Haberin İngilizcesi için tıklayın
2012'de ilk olarak Aydınlık gazetesi tarafından gündeme getirilen ve daha sonra "AKP'nin paramiliter gücü olduğu" ve "Suriye'deki muhalif grupları SADAT eğitiyor" şeklindeki haberlerle çok kez basında yer alan SADAT (Uluslararası Savunma Danışmanlık İnşaat Sanayi ve Ticaret A.Ş.) Sedat Peker'in yayınladığı 8. video ile tekrar gündemde.
Peker, SADAT'ın El Nusra'ya yardım ettiğini belirterek, "Bunlar el Nusracı' dedi. Bizim diğer arkadaşlar da 'Bu gidenler el Nusra'ya gidiyor' dediler. Evet, benim üzerimden gidiyor. Samimi söylüyorum. Ama ben yollamadım, SADAT'çılar yolladı" dedi.
Peki, daha önce de çok kez gündeme gelen SADAT nedir, niçin kurul, ne yapar? SADAT'ın kuruluşunu, faaliyetlerini ve hakkındaki iddiaları derledik.
TIKLAYIN-"SADAT benim üzerimden Nusra'ya silah gönderdi"
SADAT nedir: Uluslararası Savunma Danışmanlık İnşaat Sanayi ve Ticaret A.Ş. veya SADAT A.Ş., Türkiye merkezli bir askeri danışmanlık şirketidir. 28 Şubat 2012 tarihinde emekli Tuğgeneral Adnan Tanrıverdi tarafından kuruldu.
Şirketin belirttiği misyon "Silahlı Kuvvetlerin ve İç Güvenlik Güçlerinin organizasyonu, iç güvenlik ve savunma alanında stratejik danışmanlık, iç güvenlik ve askeri eğitim ile donatım alanlarında hizmet vererek, İslam Ülkeleri arasında savunma ve savunma sanayi işbirliği ortamı oluşturmayı ve İslam Dünyasının kendine yeterli bir askeri güç olarak da Dünya Süper Güçleri arasındaki hak ettiği yerini almasına yardımcı olmaktır."
Ne yapıyor: Uluslararası alanda askeri ve iç eğitim, savunma danışmanlığı ve mühimmat alımı gibi hizmetler sunduğunu ifade ediyor.
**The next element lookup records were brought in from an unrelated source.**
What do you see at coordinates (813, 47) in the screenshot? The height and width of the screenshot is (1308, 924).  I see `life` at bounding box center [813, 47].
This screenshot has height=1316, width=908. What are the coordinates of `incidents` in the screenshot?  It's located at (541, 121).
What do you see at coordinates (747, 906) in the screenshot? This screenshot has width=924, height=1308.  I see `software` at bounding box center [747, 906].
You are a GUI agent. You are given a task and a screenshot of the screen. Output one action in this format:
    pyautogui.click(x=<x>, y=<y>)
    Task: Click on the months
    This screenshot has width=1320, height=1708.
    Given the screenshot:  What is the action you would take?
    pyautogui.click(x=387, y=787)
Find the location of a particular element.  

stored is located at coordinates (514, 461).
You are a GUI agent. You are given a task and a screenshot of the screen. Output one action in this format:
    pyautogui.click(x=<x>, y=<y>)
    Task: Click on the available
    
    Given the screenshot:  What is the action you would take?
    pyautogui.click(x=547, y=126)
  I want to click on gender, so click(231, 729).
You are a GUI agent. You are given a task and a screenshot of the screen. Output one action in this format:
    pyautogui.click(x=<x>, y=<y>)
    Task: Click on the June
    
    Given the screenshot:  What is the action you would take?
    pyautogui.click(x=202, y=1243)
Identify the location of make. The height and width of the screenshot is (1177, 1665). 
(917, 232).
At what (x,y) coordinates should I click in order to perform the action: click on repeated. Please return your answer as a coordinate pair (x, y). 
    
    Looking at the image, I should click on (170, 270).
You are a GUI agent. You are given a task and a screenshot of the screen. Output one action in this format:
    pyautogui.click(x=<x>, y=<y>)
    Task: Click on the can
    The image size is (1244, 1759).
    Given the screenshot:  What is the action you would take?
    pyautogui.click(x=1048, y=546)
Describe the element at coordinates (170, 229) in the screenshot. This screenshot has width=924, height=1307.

Şirketin, kursları arasında "Gayri Nizamı Harp (kontrgerilla)" ve "Keskin Nişancılık" gibi başlıklar da dikkat çekiyor. "Kara Harekatı", "Keskin Nişancılık", "Koruma", "Tahrip", "Gayri Nizami Harp", "İleri Tek Er Muharebe", "Topçu ve Havan İleri Gözetleyicilik", "Tank / Zırhlı Araç Avcılığı" gibi eğitim paketleri bulunuyor.
Kimler yer alıyor: Şirket, çeşitli branş ve uzmanlık alanlarından 50 ila 200 emekli TSK görevlisi çalıştırıyor.
Şirketin hizmetleri arasında danışmanlık, eğitim, konvansiyonel askerî eğitim, alışılmadık askerî eğitim, özel kuvvetler eğitimi ve ordu donatımı bulunuyor.
SADAT A.Ş.'nin Adnan Tanriverdi tarafından kurulan daha siyasi bir odağı olan ASSAM adında kardeş bir kuruluşu bulunuyor. ASSAM, stratejik bir araştırma merkezi işletmekte ve yıllık sözleşmelere ev sahipliği yapıyor.
SADAT hakkındaki iddialar: İYİ Parti Genel Başkanı Meral Akşener, Konya ve Tokat'ta silahlı eğitim kampları kurulduğuna yönelik duyumlar aldığını gündeme getirerek araştırılmasını istedi.
Akşener'in işaret ettiği ve önlem alınmasını istediği SADAT'ın çeşitli yerlerde açtığı eğitim kamplarında 2800 kişinin 'gayri nizamı harp' ya da 'gerilla eğitimi' aldığı geçmiş dönemlerde gündeme gelmişti.
SADAT, 2018 yılında Afrin operasyonu sürecinde Özgür Suriye Ordusu'na yardım ettiği ve 2016 yılında darbe girişimi sürecinde sokağa çıkarak askerlerle çatıştığı iddialarıyla da gündeme gelmişti. Ayrıca sivillere yargı muafiyeti getiren KHK SADAT için çıkarıldığı da çokça tartışılmıştı.
|
HÖH'ü tanımıyorum demişti
SADAT'ın ismi Suriye iç savaşında yer almış kişilerin kurduğu Halk Özel Harekat (HÖH) ile birlikte de anıldı. Tanrıverdi, 28 Ocak 2018 yılında Habertürk'ten Kübra Par'a verdiği röportajda, "HÖH'ü tanımıyorum. Askeri yapılanma içinde olup olmadığını da bilmiyorum. Ama her tür sivil silahlı örgütlenme tehlikelidir, gerekmez, uygun değildir" demişti.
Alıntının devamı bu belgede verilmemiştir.